◆ Source document:

Tuesday, March 6, 2012

The Helen Korngold Quilt


Helen Korngold Quilt

Close to 10 years ago I found a 1919 diary in a little flea market shop in south Lansing. It was a pricey $15, but it was completely filled and the first entry compelled me to read more.

“Rise 11:30 AM! Oh, such a spiffy time last night: a regular N.Y. Eve. All dolled up in stain clown suit. E.E. proposed—tough luck! Fellows came at 3 AM today—Sam, Dewey, Morris and Sumner Shapiro. Dewey’s Bostonian friend called. We had lots of fun. All good fellows. I’m sleepy—too much champagne!”

The diary was written by Helen Korngold of St Louis, MO.

(Dataset entries)
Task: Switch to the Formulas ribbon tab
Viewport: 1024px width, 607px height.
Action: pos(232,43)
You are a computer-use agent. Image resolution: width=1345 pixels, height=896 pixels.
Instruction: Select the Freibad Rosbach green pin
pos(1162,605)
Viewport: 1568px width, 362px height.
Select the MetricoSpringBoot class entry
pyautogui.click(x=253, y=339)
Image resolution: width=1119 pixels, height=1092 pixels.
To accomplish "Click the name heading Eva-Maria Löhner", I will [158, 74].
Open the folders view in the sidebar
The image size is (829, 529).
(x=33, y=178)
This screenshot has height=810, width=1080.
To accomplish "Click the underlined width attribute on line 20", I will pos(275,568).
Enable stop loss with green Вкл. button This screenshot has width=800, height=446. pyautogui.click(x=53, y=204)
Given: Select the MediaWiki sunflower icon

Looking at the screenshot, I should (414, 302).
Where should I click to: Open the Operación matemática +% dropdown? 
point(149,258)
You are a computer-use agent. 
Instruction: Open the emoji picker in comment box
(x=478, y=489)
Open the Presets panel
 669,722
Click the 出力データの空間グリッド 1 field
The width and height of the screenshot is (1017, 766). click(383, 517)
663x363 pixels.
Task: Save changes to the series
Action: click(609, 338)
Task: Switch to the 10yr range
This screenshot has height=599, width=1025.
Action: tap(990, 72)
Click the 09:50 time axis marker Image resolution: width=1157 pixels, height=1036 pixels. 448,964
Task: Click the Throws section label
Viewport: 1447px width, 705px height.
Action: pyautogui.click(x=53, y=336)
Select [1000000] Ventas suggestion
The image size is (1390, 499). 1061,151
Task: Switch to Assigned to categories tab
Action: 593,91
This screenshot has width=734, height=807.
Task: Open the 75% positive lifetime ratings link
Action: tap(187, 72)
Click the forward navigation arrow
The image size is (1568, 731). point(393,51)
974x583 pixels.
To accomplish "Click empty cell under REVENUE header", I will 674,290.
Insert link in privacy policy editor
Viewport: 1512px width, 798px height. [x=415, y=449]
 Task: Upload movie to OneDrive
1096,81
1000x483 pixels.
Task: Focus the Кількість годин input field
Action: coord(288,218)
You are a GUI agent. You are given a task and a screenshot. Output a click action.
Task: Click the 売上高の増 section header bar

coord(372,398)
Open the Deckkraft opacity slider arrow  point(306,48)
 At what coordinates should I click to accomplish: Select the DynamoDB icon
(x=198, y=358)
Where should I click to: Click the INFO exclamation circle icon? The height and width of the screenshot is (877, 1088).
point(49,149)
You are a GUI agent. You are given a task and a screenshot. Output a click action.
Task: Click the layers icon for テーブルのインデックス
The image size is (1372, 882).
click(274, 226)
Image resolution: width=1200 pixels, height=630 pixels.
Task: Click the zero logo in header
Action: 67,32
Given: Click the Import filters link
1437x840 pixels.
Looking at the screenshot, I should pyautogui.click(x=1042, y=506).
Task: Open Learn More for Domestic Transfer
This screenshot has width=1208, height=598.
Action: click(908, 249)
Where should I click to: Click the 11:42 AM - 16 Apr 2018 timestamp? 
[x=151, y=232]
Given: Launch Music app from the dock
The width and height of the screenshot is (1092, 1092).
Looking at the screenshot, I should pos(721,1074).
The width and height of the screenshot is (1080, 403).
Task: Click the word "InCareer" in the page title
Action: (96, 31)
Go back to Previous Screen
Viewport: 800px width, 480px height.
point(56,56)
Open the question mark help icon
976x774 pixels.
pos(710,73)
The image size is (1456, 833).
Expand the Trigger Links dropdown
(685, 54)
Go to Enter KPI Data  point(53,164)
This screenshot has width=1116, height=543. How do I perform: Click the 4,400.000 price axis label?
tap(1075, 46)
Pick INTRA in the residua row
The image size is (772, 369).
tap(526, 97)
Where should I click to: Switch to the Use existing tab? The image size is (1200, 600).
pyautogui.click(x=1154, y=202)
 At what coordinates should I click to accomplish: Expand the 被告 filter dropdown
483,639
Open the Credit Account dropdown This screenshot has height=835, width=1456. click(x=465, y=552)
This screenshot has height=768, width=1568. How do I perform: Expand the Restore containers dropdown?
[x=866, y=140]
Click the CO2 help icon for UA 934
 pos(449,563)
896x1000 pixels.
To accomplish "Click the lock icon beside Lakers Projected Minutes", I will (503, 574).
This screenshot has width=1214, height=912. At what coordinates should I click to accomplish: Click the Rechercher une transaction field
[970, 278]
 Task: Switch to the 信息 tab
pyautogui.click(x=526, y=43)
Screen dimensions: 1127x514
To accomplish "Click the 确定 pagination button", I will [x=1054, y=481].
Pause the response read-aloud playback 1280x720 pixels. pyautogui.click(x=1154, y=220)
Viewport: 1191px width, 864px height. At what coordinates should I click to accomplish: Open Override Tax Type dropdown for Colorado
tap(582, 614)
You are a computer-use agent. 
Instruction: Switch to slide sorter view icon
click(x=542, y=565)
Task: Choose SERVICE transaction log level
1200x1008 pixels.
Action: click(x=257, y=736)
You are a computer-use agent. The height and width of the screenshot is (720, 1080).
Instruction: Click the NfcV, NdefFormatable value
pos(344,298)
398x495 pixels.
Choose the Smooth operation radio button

◆ Study questions:
**a.** In the Helen Korngold quilt post, where did the writer find the 1919 diary?
**b.** Carry the Helen Korngold quilt post forward, starting right after its last sentence.

◆ Answer section:
**a.** In a little flea market shop in south Lansing.

**b.**
Helen's photo as a teacher in a school yearbook

Helen was studying to be a teacher. Her history professor offered a Helen fellowship and a position as his private secretary. Helen was a student teacher at the Wellston School and at Maplewood High. She did not like teaching at Wellston. After teaching there as a substitute she regretted not accepting the position at Maplewood High. “Wells came out he said I made a successful teacher, said I understood children.” After graduation she taught at the Wellston School.

Helen wrote about WWI solders, including Dewey Pierre Flambert who won the Distinguished Cross and Legion of Honor, and in 1920 was listed on the census as a Private First Class in the U. S. Army General Hospital in Colorado. She was quite smitten with Dewey while he visited St. Louis, and sought after information about him after he left for Kansas City, then New Mexico, on his way to the coast. “Dewey certainly caused a sensation,” she wrote, “Beat it with $20 gloves and overcoat –I should worry. He was best company I ever had!”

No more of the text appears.